O Caderno Amarelo #9
Personagens que surgem; Rachel Kushner e a influência; revendo minha estrutura
Essa é uma edição só para colaboradores, que fala sobre criação literária, acompanhando o processo de escrita do meu próximo romance. Se você não é assinante pago, vai encontrar o antipático Paywall em algum momento aí embaixo. Perdão, mas os artistas precisam manter a sua lojinha! Na próxima semana, seguimos com a programação aberta.

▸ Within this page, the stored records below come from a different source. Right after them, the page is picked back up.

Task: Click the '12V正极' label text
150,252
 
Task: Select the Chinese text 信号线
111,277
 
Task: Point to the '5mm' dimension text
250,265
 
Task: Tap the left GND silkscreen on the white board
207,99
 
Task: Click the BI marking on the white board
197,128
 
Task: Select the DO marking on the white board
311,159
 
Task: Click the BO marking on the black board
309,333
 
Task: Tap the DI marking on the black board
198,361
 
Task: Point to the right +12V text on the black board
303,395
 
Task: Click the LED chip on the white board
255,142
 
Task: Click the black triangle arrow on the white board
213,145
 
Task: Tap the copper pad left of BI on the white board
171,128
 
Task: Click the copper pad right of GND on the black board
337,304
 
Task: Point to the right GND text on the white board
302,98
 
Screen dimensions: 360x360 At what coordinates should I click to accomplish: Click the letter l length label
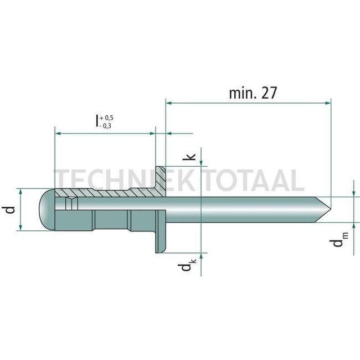pyautogui.click(x=97, y=121)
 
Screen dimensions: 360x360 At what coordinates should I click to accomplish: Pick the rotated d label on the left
pyautogui.click(x=10, y=210)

Tenho uma amiga que cresceu em uma comunidade que talvez você possa chamar de seita. Eu, internamente, chamo. Tem cara de seita e cheiro de seita. Essa comunidade religiosa, que eu não vou nomear, funciona desde os anos sessenta em um edifício de habitações populares no centro de uma grande cidade americana, que eu também não vou nomear e, considerando sua longevidade, você pode imaginar que nenhuma grande tragédia aconteceu ali; nenhum líder carismático fez todo mundo tomar um suquinho envenenado, ninguém pôs em marcha assassinatos brutais de gente rica e bonita que marcariam o fim de uma era. O troço ainda existe, no centro dessa cidade. Os pais da minha amiga vivem lá até hoje. Ninguém pegou em armas ou cravou que o fim do mundo ia ser dia tal e então se preparou para isso de uma forma esquisita. Talvez a comunidade não rendesse um documentário. A tragédia ali não tem muito potencial visual, é privada e, além disso, se espalha no tempo. A tragédia é que a seita privou minha amiga de histórias. Minha amiga e todas as outras pessoas que viveram lá. E, quando falo de histórias, estou falando das pessoais e das ficcionais. Minha amiga era proibida de viver suas próprias histórias e de assistir ou ler as histórias dos outros.